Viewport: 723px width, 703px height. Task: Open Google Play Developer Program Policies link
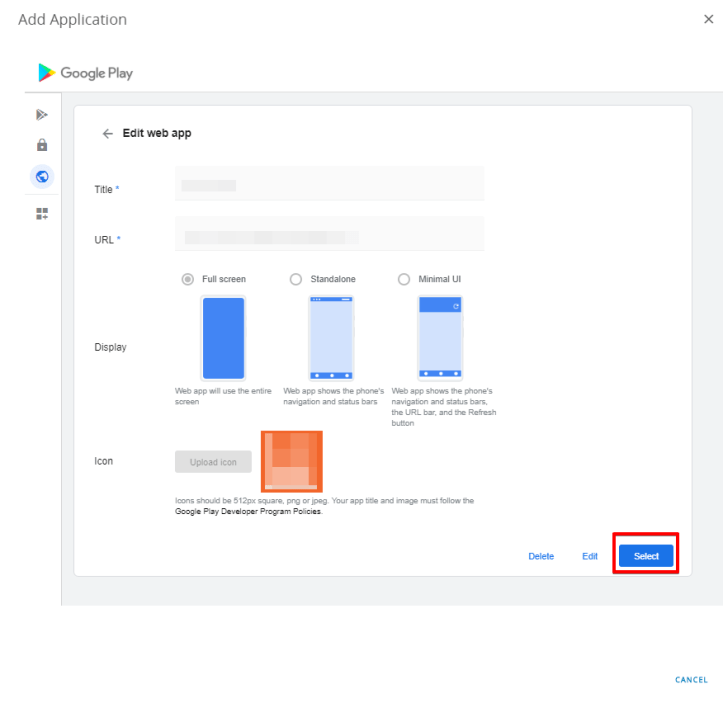pos(248,511)
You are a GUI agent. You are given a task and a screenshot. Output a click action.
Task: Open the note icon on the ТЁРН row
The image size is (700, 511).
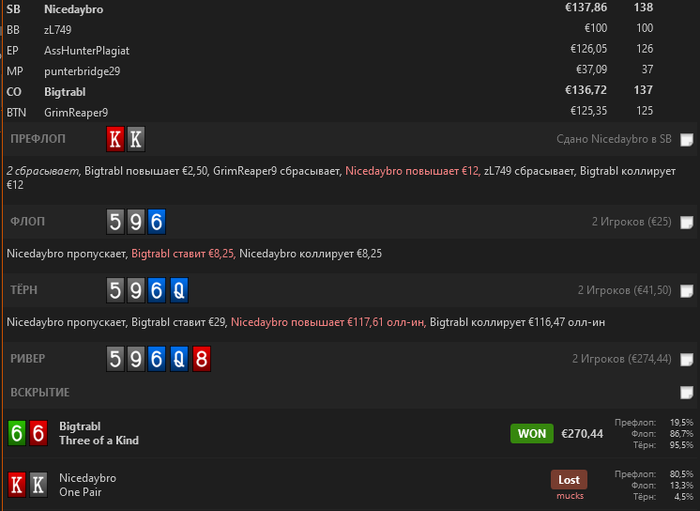[x=687, y=291]
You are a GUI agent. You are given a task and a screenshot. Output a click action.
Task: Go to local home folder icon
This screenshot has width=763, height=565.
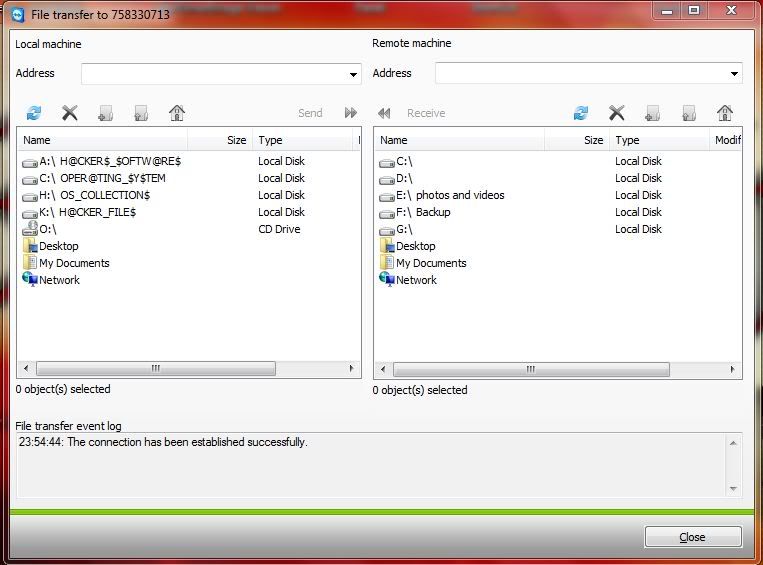pos(177,113)
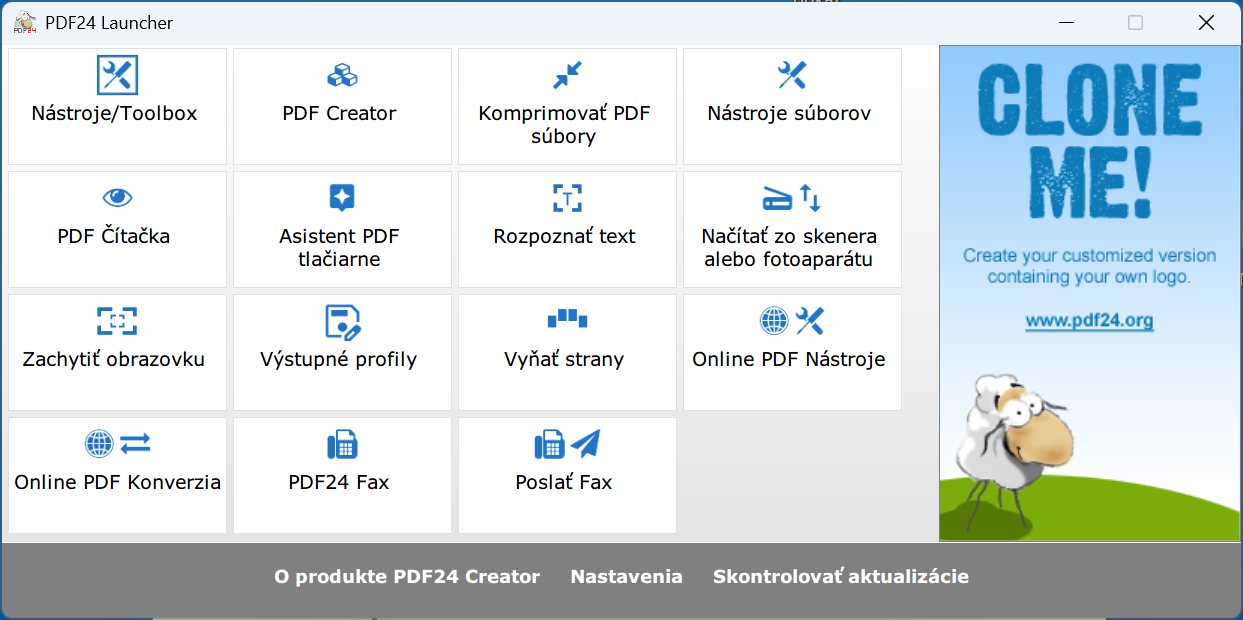
Task: Click the Vyňať strany pages icon
Action: [567, 319]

========================

WHAT THE TASK REQUIRES
With the pictures removed, return the listing above in its exact original wording.

SOLUTION TO THE EXERCISE
Viewport: 723px width, 703px height. Task: Open Google Play Developer Program Policies link
pos(248,511)
You are a GUI agent. You are given a task and a screenshot. Output a click action.
Task: Open the note icon on the ТЁРН row
The image size is (700, 511).
[x=687, y=291]
You are a GUI agent. You are given a task and a screenshot. Output a click action.
Task: Go to local home folder icon
This screenshot has width=763, height=565.
pos(177,113)
Task: Click the Vyňať strany pages icon
Action: [567, 319]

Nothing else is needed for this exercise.